Adorei este texto. Efectivamente há professores que nos marcam e nos iluminam. É o que tento fazer todos os dias.Dar um pouco da luz que me foi concedida.
Dar-lhes um pouco do meu apetite pelo saber, pelo sentir, pelo questionar. E ainda hoje saboreio o Eça que me foi servido por uma das professoras que me marcaram.

Rosario Andrade disse...

Ola!
Curiosamente nao me lembro dos nomes dos meus professores. Sempre fui muito má com nomes, e muito distraida. Lembro-me dos rostos mas nao dos nomes...
O texto está fabuloso!

Bjicos

Joana disse...

Os professores são essenciais, não à formação do carácter, que essa já devia vir de casa, mas à formação na(s) humanidade(s) no saber, no conhecimento, na cultura. Os nomes pouco interessam (se soubessem o tempo que andei às voltas para me lembrar desses três (nomes)...!)

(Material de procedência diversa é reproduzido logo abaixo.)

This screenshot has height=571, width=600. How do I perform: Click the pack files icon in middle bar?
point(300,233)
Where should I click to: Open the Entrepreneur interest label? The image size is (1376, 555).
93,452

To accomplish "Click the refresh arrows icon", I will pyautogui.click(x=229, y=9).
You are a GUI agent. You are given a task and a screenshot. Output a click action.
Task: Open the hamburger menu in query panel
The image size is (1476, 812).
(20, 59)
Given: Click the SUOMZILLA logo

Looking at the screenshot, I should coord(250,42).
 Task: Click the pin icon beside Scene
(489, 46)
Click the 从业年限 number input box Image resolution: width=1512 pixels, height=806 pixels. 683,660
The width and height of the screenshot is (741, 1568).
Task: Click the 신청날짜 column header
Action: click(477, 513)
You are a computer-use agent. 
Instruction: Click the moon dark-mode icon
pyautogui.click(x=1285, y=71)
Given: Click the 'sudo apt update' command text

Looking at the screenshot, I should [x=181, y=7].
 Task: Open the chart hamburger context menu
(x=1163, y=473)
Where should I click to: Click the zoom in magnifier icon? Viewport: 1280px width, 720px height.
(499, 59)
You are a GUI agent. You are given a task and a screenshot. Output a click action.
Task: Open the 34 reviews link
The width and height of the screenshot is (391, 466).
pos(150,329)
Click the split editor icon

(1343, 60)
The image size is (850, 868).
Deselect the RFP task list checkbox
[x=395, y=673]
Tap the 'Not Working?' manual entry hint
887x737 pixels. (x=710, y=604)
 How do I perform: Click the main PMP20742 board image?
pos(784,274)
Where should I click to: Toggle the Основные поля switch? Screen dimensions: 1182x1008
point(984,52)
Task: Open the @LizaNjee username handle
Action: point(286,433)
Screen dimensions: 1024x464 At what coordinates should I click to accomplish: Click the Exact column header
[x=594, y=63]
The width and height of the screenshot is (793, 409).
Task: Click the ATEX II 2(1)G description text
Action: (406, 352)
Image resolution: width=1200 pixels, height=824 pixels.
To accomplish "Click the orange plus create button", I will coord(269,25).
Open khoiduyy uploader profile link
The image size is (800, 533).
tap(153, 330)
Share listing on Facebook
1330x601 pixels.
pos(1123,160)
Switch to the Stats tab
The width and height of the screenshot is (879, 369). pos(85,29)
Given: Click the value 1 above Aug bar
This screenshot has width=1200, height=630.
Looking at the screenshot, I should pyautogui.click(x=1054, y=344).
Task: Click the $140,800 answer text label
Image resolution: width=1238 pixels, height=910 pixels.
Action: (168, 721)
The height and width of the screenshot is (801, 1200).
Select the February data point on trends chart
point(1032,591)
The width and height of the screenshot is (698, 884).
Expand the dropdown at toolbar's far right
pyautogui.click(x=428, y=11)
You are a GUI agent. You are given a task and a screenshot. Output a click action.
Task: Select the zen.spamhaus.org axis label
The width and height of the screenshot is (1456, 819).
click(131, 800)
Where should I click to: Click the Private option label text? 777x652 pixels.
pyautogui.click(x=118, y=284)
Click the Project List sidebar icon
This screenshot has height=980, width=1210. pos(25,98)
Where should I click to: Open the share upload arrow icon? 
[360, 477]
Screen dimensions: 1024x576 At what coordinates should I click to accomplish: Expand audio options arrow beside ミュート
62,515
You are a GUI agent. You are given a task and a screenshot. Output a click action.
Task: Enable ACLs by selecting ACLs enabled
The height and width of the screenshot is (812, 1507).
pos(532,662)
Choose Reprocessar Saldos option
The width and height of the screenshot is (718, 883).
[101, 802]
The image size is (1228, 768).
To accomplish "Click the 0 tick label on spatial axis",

Quanto ao resto, são tão simpáticas... ai, ai, assim ainda acredito! Eheheheheh!

Jinhos.

Anabela disse...

Aparece-te um antigo professor a cada esquina...

Bom, das duas, três.

Ou também tu já estarás antiga,

Ou andas a ver fantasmas,

Ou andas a escolher a dedo as esquinas.

lolol

Joana disse...

Anabela,

Estou antiga (e por isso ou talvez por culpa própria - ehehehe - a minha sanidade mental já não é o que era). :)

"esquinas" - o que é isso? :P

Jinhos.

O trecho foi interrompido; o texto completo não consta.